If you're a computer programmer, working with non-programmers is tough. Apparently, folks don't come much more non-programmerish than politicos. Only… it's not that they weren't programmers. They are generally mired in the past.

Early on, our hero jokes about why the programmers used post-its on a wall to schedule their work: it's not that they didn't know more sophisticated tools. But they needed to get politicos involved with prioritizing/scheduling—and those folks don't do planning, issue tracking, none of that, nope. Post-it-based schedule on a wall was longer-term thinking than they were used to. At first it seems like a throwaway anecdote illustrating the difficulty of nerds getting along with non-nerds.

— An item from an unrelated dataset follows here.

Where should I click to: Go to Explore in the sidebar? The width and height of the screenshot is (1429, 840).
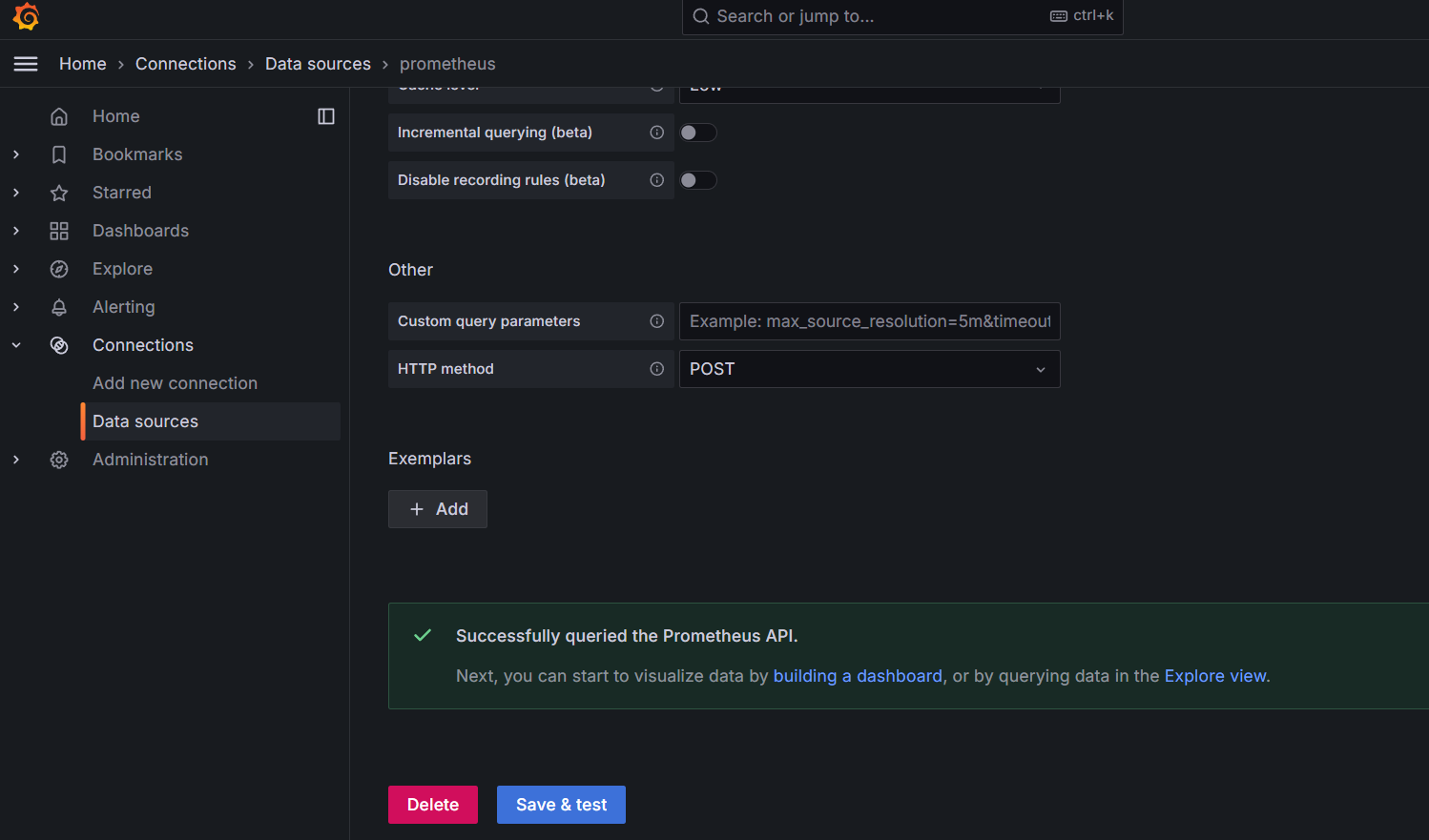122,269
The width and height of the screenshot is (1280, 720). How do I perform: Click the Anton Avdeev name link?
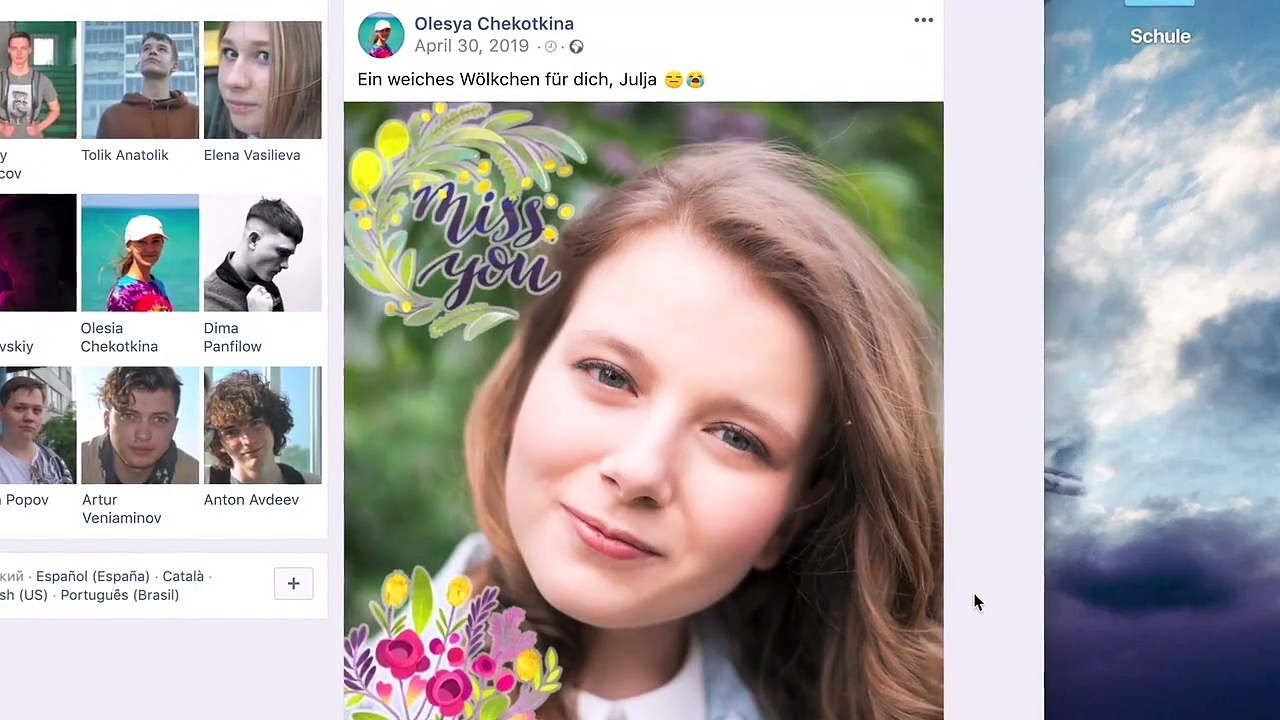pyautogui.click(x=251, y=500)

But then you hear about how political campaigns have operated historically. If politicians had ever tried to gather opinions from the electorate by anything more sophisticated than a multiple-choice poll, they would have been overwhelmed with the data. They didn't really have tools to gather it, measure it, make sense of it. It's 2013, the world has figured out something about how to conduct useful surveys, but these folks are still living in the 80s. They rely on hierarchy, rely on news bubbling up through the ranks. If most voters in the nation disagree with you on the economy, you might figure that out… but you might not. Obama's software made more things measurable; not that many more. From an outsider's perspective, it still sounds like they were stumbling around kind of blind. But the campaign was getting a lot more feedback than it was used to. (Well, probably the same amount of feedback; but maybe more signal and less noise in the mix; less distorted by games of telephone.)

Who knows? Maybe in another 20 years, politicians will listen to the people.

Yeah, I know, be careful what you wish for, right?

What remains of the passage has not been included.